There’s no limit to what Bruins’ Thornton will do for his team

Thornton vs. Boulton/By S. Bradley

BOSTON – If taking a baseball swing at Johnny Boychuk’s back after a practice drills is what it takes to wake up his Bruins teammates the morning after a dreadful shutout loss to Anaheim, Shawn Thornton does it.

If dropping his gloves and duking it out with fellow welterweight Eric Boulton just two seconds into a game is what it takes to get his club’s juices flowing at the outset of a must-win game before the Christmas break, Thornton answers the bell.

When the Bruins need a couple goals … well, at least we know he can get the puck to the net (he’s in the top 10 in the NHL in shots per 60 minutes). And sometimes those pucks find the mesh, and even do it twice in the same night.

The superlatives when it comes to Shawn Thornton and all the things he’s willing to do and the sacrifices he’s willing to make have all been written before. He comes to the defense of his teammates, he says what needs to be said in the room, and this year he has added an offensive upside that’s almost unheard of for someone of his pedigree and pay scale.

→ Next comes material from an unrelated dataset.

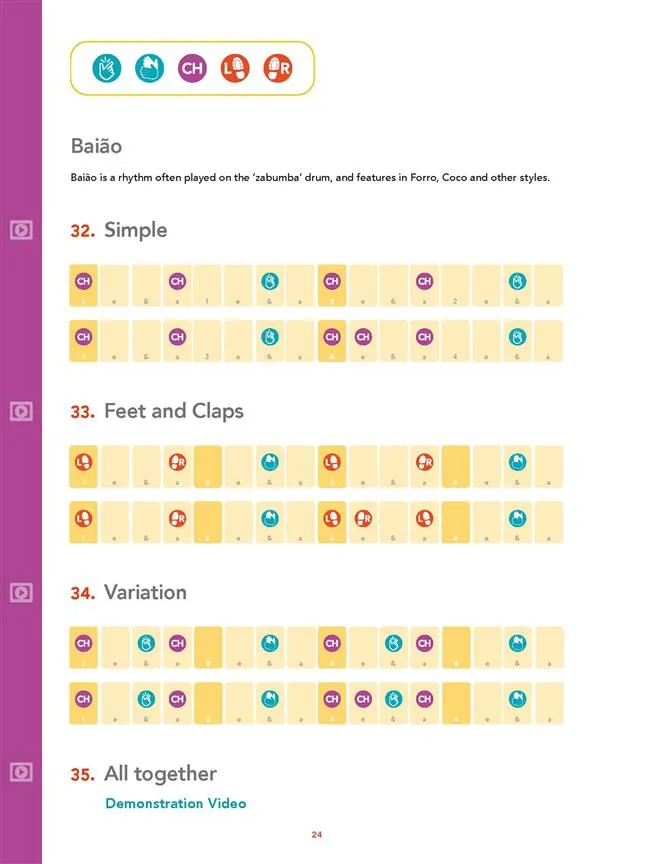Click the "34. Variation" exercise title
Screen dimensions: 648x864
[x=128, y=592]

His two-goal, one-fight performance in Boston’s 4-1 win over Atlanta tonight, however, might’ve been a little different than any previous showing he’s enjoyed while wearing black and gold.

After the Bruins sleepwalked through their 3-0 loss at home against the Ducks Monday, head coach Claude Julien was unsure whether to make his team work harder or go lightly on his players the next day. Julien chose to crack the whip, and that obviously made Thornton – a guy who works hard regardless of the score, in a game or practice – a little bit ornery. It didn’t help matters when during the drills he was crunched into the boards, ribs first, by Dennis Seidenberg, and then got a pop in the face from Johnny Boychuk.

Boychuk was on the receiving end of a slash to the back that made a gun-shot loud pop. Other players’ tempers flared throughout practice, but it was Thornton’s actions that stood out most. Thornton’s one of those guys who can be a cold-blooded pugilist on the ice and then an affable sort in the dressing room. But he’s also a former Stanley Cup winner who has scratched and clawed his way to the NHL. He knows what it takes to win it all, and knows when a team is wasting its potential.

Things might’ve calmed down by the time the Bruins hit the practice ice Wednesday, but the message was sent and it continued to resonate with Boston into tonight’s game.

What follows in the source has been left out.